## EXERCISE TASK
Swap every "badge" in the items for "marker" and write all the lines out again, leaving everything else the same.

(Interface element items)
▼
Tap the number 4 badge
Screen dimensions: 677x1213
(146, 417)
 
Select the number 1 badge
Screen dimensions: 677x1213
▲
## EXPECTED ANSWER
Tap the number 4 marker
Screen dimensions: 677x1213
(146, 417)
 
Select the number 1 marker
Screen dimensions: 677x1213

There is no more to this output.